MATERIAL FOR THIS EXERCISE:
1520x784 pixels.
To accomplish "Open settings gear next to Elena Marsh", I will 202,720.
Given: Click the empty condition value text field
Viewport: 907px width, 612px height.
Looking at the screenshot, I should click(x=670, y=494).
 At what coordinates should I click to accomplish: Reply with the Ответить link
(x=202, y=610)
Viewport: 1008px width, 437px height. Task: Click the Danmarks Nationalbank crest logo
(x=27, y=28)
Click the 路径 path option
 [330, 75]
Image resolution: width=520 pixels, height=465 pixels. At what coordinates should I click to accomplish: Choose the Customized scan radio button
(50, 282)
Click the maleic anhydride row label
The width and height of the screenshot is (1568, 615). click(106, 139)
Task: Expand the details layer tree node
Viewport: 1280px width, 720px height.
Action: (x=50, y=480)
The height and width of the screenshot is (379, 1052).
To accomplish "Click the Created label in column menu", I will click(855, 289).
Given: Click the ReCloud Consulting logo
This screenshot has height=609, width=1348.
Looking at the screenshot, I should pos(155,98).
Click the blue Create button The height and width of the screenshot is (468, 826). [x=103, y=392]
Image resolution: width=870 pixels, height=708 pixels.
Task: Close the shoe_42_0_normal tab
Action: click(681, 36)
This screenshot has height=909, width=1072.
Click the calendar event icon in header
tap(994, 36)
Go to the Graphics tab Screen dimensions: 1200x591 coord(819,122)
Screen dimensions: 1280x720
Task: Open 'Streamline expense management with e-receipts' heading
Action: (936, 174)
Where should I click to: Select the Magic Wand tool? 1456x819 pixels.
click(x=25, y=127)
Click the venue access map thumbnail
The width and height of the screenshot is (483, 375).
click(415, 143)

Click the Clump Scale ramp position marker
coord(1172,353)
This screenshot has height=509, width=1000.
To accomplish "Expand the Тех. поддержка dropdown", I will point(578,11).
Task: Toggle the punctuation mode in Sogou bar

PROBLEM REQUIREMENTS: From the data above, pick out every line that contains the string "coordinates". Upper and lower case count, so only lines with the same case match.

THE REPLY:
 At what coordinates should I click to accomplish: Reply with the Ответить link
Image resolution: width=520 pixels, height=465 pixels. At what coordinates should I click to accomplish: Choose the Customized scan radio button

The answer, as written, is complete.